What comes from all of these sources is the conviction that there is both joy and sorrow, suffering and healing, in human life. Yet, in the story of Pandora, as we retold it last week, these may be contained in, embraced by, and grounded in, a hope and love that take into account, but reach beyond all grief.

This conviction is also echoed in the words of Karl Rahner, who acknowledges that there is in life enough darkness, as he puts it, to plunge us into despair. And yet, he goes on to conclude, is there not so much light, so much joy, truth, and love, as to foster a basic trust in the meaningfulness of life, and the meaningfulness our own life.

I think that the folk or fairy tales are a marvellous example of this perspective of hope deeper than despair, sacredness deeper than words, and light out of darkness I first heard these stories as a child.

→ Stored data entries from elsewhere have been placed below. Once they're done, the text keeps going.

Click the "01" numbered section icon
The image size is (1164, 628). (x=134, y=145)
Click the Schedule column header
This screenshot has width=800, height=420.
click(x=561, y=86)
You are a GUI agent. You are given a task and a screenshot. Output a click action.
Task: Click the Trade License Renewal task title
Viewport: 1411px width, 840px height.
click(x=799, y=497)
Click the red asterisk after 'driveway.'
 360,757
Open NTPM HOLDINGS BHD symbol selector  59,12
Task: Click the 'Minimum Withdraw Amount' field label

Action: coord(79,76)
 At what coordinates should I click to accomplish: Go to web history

Later I told them, along with other stories, to children in a residential treatment centre. They were quite taken by them and had a real understanding of them. This experience prompted me to engage in an in-depth study of these stories. That endeavour was itself later enriched by the challenge of learning Greek Mythology and the joy of sharing it with my godson. In Sleeping Beauty, for example, it is acknowledged that we all have hedges of thorns around us. Yet the inner beauty remains and is awakened especially by love given and received.

I would like to cite a favourite example, that I’m sure to have used before, Rapunzel. In the Grimm Brothers’ version, the blinded young prince stumbles through the forest, and hears Rapunzel singing again, as she ekes out an existence for herself and their children. He gropes his way towards the sound of her voice. Rapunzel sees him from a distance and runs to embrace him. As she does so, two of her tears fall on his eyes and restore their sight. The symbolic meaning, the truth of the story, is that our own sorrow, borne creatively, can be a source of healing and vision for one another.

Writer, G. K Chesterton, says that it was good to be in the fairy tale. These stories evoked a sense of wonder and gratitude, a gratitude essentially for the gift of life itself. He adds that just as children are grateful for gifts place in their stockings at Christmas, he is grateful for the gift of legs in his own stockings.

May you find or deepen an image of your sacred self, and a story that honours the richness of your inner life, and leads you to a sense of gratitude that contains and goes beyond all sorrows, and that flows into a healing generosity for others.